Fifteen years ago I became aware of the needs of Shura, a dying child artist in Siberia. He had spina bifida, which could not be cared for in there. So, through the intercession of many people, I brought him to live with me in the USA and found a billionaire to pay for his medical care. (Easier said than done, as you can probably imagine -- lots of miracles along the way made it possible.)

I was able to open my home to Shura because I understood spina bifida and spoke Russian. That is because fifteen years before Shura came to live us, my daughter Noelle was born with spina bifida, and ten years before that I had been somehow "drawn" to begin studying Russian, becoming quite fluent by the time Shura came into our lives.

One of the people to help Shura was the then-overseer of the INS, who just happened to show up at a pre-surgery moleibin (special Russian Orthodox prayer service) and was subsequently able to help us in some times of definite need. He was there because many years earlier (30 or so), his son's blindness was miraculously cured on the spot by a weeping icon and the whole family converted to Orthodoxy.

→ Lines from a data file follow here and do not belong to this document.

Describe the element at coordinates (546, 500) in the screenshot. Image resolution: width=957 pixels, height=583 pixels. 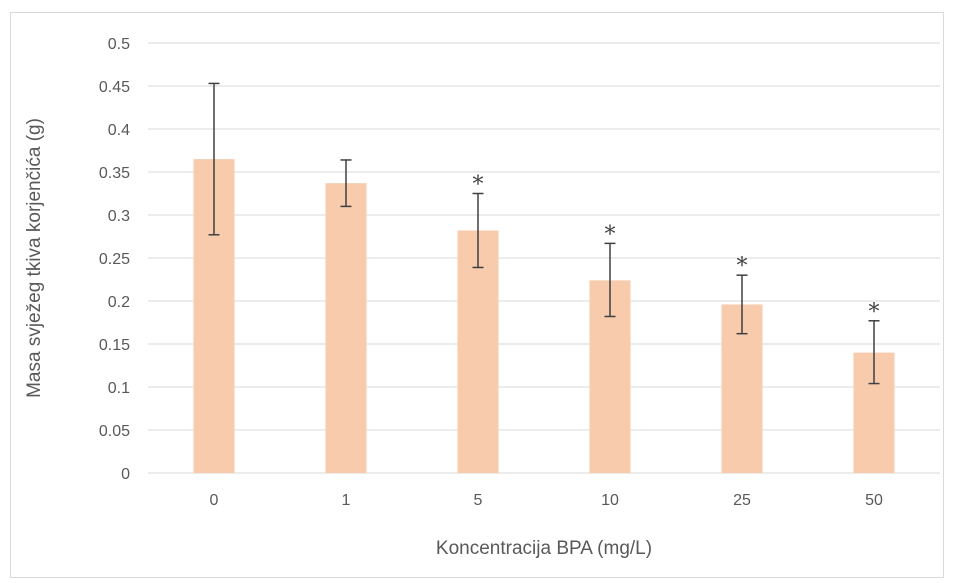
I see `x-axis-ticks: 0 1 5 10 25 50` at that location.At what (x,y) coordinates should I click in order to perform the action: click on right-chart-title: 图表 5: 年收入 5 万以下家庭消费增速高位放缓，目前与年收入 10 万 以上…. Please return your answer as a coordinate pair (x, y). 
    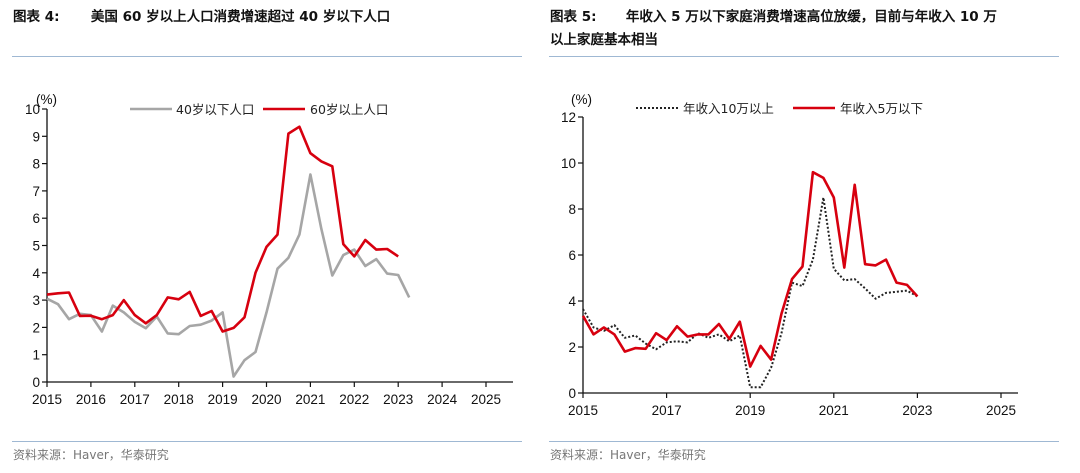
    Looking at the image, I should click on (810, 29).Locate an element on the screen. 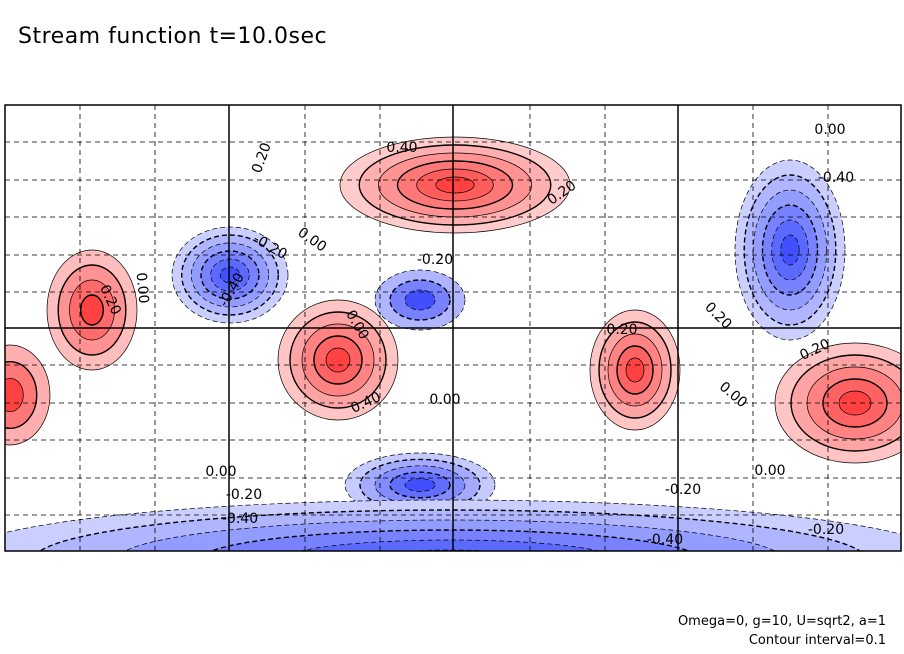  chart-title: Stream function t=10.0sec is located at coordinates (173, 36).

Now, exactly 15 years after Zhenya came into our lives, the director of Orphan Cry, an American organization helping orphans in Russia, learned about Shura's story from stumbling across it when he did a search for my name on the Internet. Now, that does not typically happen. I tried the same search and finally found the article on the 40th page of results! The director had found it right off. Odd? As it turned out, Katya, a 19-year-old orphan, was losing her eyesight to brain tumors and wanted to die with her brothers who had been adopted by a family in New Hampshire. I was able to provide some help with getting a visa -- again, miraculous timing with all key players being in Moscow on the same day in August without any one of us conferring with the others in advance -- and the director was able to find medical care for free; the doctors involved, after looking at Katya's CT scans, confidently told the director that they were pretty sure that they could operate successfully on the tumors and Katya would be coming here to live, not to die. This plan is now being put into place one step at a time.

Analyzing all those amazingly interlocked actions and people numbs the mind. If any one of them had been out of place, either or both of these two Russian teens might well have died.

And then there was today. Everyone in the right place at the right time with the right skills to take care of people God whom is watching after. What human being could ever organize such microcosmic elements on such a macrocosmic scale?